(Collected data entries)

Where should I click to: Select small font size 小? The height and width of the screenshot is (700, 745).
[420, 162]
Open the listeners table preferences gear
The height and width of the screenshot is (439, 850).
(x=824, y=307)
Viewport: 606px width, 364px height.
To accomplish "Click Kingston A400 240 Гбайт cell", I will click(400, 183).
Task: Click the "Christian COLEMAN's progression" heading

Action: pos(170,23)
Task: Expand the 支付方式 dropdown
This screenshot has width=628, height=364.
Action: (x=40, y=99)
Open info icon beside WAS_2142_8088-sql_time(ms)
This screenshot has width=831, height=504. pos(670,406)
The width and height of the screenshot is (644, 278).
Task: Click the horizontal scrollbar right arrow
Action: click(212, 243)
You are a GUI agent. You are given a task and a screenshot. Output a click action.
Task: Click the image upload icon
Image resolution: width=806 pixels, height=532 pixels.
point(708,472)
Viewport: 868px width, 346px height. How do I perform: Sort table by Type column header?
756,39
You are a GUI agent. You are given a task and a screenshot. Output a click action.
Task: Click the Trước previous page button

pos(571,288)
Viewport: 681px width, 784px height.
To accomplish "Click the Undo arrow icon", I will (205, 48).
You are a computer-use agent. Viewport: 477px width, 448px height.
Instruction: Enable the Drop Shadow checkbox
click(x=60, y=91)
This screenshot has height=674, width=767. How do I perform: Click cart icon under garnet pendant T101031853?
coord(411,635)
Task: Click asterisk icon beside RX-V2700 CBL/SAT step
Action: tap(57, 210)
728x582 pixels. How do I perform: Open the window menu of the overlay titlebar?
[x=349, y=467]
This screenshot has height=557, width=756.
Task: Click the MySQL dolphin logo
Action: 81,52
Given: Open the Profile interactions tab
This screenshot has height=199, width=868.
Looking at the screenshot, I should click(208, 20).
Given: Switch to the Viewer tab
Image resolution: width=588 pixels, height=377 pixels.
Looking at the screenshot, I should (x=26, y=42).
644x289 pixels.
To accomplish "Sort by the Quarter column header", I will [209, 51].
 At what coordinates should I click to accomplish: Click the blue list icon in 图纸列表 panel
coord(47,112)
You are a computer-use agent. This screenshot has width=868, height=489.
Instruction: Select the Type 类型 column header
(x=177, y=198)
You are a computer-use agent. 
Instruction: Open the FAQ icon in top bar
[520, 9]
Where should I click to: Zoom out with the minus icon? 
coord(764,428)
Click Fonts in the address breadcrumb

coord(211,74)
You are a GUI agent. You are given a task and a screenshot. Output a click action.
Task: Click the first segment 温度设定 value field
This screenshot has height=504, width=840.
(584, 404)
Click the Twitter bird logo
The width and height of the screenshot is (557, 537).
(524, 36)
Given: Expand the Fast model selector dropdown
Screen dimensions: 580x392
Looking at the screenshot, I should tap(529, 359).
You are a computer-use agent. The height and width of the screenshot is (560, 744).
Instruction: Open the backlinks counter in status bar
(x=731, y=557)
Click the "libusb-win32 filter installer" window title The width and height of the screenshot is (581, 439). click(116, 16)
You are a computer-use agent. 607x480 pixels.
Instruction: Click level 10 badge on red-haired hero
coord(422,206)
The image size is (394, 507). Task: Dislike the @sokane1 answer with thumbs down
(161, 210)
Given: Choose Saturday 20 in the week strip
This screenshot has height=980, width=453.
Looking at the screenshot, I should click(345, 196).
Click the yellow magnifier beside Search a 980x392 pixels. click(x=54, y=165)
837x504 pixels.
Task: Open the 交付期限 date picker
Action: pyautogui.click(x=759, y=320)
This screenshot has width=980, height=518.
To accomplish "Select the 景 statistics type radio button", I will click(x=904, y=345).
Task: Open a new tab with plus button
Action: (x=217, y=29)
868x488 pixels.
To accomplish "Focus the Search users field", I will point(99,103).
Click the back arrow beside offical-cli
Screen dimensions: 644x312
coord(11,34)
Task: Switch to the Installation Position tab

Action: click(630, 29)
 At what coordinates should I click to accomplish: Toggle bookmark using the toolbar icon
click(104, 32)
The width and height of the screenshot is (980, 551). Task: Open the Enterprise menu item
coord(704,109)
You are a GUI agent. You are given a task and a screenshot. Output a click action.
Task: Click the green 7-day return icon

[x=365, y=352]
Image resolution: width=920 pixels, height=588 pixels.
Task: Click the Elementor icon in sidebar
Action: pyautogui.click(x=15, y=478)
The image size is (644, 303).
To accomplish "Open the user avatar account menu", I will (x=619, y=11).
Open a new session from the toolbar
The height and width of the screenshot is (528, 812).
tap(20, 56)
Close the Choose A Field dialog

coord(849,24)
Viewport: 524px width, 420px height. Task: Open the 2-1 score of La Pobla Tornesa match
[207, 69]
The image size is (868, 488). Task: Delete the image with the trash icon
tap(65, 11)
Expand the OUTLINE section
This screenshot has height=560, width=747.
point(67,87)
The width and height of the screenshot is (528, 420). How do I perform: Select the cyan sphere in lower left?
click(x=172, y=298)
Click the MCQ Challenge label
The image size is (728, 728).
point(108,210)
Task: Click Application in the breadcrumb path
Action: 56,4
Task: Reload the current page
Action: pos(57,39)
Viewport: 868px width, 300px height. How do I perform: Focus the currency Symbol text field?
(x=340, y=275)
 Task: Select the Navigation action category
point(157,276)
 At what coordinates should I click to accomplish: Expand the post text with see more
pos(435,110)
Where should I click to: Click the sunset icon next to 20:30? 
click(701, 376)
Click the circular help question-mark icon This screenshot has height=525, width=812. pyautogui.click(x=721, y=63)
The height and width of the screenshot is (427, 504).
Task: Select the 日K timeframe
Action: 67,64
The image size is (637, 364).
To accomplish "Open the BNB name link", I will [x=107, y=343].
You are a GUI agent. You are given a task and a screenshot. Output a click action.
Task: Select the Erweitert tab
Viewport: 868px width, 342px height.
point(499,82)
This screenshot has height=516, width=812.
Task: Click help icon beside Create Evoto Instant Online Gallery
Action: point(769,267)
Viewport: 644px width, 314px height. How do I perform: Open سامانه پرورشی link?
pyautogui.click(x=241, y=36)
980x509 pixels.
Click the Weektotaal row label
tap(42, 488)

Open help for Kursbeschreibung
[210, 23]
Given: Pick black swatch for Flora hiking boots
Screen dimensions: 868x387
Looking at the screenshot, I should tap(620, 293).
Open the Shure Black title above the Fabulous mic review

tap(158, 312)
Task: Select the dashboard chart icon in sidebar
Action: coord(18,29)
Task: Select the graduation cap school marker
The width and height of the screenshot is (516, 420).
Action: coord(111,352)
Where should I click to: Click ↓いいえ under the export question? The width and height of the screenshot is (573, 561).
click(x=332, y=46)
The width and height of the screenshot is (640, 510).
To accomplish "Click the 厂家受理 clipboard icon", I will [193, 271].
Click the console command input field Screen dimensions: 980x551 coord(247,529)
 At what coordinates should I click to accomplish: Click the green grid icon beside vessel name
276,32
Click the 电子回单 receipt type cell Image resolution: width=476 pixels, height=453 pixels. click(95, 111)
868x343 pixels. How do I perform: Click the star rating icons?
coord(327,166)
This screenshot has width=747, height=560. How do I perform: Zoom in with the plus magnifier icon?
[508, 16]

§ **Work item**:
Bring together each line above where the string "computer" turns up.

§ **Solution for this exercise**:
You are a computer-use agent. Viewport: 477px width, 448px height.
You are a computer-use agent. This screenshot has width=868, height=489.
You are a computer-use agent. 
You are a computer-use agent. The height and width of the screenshot is (560, 744).
You are a computer-use agent. 607x480 pixels.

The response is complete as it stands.